##### EXTRACTED MATERIAL
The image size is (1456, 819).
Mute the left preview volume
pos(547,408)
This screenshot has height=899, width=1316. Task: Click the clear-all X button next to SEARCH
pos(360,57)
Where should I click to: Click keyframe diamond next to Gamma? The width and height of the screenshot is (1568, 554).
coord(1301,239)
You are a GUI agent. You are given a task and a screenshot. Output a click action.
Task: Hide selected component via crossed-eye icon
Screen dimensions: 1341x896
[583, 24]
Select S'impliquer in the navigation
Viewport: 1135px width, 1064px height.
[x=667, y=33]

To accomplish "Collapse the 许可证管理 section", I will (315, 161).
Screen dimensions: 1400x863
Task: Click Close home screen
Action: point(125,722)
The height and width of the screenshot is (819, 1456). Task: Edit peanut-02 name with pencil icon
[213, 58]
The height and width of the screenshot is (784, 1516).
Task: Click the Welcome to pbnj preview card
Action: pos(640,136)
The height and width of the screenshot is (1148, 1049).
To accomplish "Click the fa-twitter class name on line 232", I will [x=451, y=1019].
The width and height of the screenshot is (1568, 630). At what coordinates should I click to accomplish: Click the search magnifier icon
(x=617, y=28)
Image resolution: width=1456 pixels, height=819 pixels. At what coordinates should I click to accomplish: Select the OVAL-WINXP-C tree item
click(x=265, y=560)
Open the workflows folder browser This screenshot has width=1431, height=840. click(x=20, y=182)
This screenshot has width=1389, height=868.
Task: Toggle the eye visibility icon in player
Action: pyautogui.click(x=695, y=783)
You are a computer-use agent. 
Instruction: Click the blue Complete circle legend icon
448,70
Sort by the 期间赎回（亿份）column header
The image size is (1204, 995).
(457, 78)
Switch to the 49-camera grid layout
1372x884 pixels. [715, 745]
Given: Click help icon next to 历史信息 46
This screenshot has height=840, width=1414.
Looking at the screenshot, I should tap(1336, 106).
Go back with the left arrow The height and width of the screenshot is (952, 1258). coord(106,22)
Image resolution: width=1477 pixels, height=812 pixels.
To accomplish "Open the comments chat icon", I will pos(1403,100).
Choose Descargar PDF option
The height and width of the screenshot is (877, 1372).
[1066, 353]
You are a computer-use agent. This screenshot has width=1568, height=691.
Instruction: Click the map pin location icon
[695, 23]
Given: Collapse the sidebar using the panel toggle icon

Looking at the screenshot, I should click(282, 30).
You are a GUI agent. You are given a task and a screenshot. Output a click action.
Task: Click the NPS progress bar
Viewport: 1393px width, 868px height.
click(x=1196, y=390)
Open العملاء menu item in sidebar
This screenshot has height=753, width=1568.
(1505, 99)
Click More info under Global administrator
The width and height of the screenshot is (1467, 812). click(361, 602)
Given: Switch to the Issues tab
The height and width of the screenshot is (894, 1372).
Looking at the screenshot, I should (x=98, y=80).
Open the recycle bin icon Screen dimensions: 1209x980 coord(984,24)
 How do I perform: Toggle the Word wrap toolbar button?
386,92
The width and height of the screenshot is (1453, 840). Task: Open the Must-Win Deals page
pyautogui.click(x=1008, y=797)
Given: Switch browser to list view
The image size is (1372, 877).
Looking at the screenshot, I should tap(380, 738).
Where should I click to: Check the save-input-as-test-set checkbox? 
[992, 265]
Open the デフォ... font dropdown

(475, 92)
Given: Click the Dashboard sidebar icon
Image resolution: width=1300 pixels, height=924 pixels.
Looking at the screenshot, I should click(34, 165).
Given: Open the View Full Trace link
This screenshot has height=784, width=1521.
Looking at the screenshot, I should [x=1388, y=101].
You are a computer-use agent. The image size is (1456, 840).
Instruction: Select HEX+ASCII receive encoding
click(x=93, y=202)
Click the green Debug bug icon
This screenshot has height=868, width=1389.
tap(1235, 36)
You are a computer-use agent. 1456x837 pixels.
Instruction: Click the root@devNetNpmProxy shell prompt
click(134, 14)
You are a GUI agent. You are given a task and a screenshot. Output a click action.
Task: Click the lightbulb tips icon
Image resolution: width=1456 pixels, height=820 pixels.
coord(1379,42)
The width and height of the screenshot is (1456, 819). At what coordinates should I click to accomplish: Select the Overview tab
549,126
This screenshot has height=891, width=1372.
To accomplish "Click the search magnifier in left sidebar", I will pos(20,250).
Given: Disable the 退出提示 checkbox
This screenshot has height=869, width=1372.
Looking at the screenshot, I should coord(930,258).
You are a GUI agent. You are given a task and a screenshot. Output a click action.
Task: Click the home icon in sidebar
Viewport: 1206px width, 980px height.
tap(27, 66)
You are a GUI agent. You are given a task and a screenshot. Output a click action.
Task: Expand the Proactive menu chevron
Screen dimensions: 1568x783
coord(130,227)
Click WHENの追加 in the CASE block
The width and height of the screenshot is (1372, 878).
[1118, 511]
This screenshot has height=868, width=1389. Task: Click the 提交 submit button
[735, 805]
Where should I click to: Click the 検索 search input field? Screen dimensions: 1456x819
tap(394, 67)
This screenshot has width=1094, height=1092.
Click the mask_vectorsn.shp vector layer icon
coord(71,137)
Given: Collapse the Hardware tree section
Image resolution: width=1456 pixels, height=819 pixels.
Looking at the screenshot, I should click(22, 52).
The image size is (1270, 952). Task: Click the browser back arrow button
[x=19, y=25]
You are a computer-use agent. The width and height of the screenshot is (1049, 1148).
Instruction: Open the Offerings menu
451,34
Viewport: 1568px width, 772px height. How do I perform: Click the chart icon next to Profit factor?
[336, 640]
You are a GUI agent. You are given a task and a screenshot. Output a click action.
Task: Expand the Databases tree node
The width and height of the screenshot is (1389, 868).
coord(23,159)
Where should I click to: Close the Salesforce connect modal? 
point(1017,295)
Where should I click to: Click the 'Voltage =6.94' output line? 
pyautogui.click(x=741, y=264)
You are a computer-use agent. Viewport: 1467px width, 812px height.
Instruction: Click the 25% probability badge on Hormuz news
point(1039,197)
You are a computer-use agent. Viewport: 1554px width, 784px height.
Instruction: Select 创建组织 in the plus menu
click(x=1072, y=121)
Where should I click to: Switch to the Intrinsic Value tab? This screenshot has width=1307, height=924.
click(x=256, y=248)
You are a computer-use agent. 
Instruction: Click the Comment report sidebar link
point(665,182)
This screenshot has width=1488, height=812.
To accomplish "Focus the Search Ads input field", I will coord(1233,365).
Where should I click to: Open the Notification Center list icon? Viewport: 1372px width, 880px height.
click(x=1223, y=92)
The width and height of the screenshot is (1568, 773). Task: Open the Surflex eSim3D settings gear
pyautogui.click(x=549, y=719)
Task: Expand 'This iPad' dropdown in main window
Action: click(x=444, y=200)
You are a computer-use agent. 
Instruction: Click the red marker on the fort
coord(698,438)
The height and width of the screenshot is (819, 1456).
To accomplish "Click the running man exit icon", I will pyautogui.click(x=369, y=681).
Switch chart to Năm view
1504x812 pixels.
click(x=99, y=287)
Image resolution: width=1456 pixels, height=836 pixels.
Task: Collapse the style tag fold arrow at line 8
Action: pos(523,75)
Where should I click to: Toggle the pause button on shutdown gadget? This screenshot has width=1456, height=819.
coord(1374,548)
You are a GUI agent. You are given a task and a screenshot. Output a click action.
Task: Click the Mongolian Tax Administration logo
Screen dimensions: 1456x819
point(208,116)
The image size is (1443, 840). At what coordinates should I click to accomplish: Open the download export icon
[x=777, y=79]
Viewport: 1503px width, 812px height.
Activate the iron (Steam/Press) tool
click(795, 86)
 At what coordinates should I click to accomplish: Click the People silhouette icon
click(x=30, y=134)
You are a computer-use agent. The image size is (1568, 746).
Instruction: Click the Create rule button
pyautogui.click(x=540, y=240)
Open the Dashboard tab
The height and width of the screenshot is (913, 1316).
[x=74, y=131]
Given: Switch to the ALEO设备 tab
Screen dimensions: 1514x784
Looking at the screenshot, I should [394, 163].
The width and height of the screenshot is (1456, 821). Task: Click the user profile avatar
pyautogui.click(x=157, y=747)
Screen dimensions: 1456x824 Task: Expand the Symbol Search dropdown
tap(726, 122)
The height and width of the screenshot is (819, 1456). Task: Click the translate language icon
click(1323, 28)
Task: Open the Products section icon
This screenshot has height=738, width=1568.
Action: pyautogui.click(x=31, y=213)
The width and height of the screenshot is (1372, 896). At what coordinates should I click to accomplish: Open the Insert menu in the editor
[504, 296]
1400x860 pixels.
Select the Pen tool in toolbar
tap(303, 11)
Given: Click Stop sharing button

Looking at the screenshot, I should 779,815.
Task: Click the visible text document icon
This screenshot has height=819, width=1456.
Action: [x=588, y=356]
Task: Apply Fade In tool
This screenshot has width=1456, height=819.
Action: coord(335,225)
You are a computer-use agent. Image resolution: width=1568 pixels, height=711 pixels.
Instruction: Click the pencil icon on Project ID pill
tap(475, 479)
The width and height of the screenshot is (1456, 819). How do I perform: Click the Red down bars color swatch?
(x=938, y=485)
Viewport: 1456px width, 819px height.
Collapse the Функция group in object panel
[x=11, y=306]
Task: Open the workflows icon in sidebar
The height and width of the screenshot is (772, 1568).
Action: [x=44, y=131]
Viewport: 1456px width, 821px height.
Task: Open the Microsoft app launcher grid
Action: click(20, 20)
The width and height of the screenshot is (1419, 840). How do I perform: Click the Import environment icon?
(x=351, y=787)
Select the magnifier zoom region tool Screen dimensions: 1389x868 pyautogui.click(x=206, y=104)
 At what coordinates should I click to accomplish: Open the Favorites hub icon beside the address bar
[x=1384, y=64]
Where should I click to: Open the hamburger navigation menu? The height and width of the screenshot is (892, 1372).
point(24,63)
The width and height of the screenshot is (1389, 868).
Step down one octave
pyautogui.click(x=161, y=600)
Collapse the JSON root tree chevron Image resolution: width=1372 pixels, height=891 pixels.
##########
**WHAT THIS TASK INVOLVES:** Looking at the data above, return every line from the one with "You are a computer-use agent. The image size is (1568, 746)." down to the one with "Task: Open the Products section icon", exactly and inclusively.

**EXPECTED ANSWER:**
You are a computer-use agent. The image size is (1568, 746).
Instruction: Click the Create rule button
pyautogui.click(x=540, y=240)
Open the Dashboard tab
The height and width of the screenshot is (913, 1316).
[x=74, y=131]
Given: Switch to the ALEO设备 tab
Screen dimensions: 1514x784
Looking at the screenshot, I should [394, 163].
The width and height of the screenshot is (1456, 821). Task: Click the user profile avatar
pyautogui.click(x=157, y=747)
Screen dimensions: 1456x824 Task: Expand the Symbol Search dropdown
tap(726, 122)
The height and width of the screenshot is (819, 1456). Task: Click the translate language icon
click(1323, 28)
Task: Open the Products section icon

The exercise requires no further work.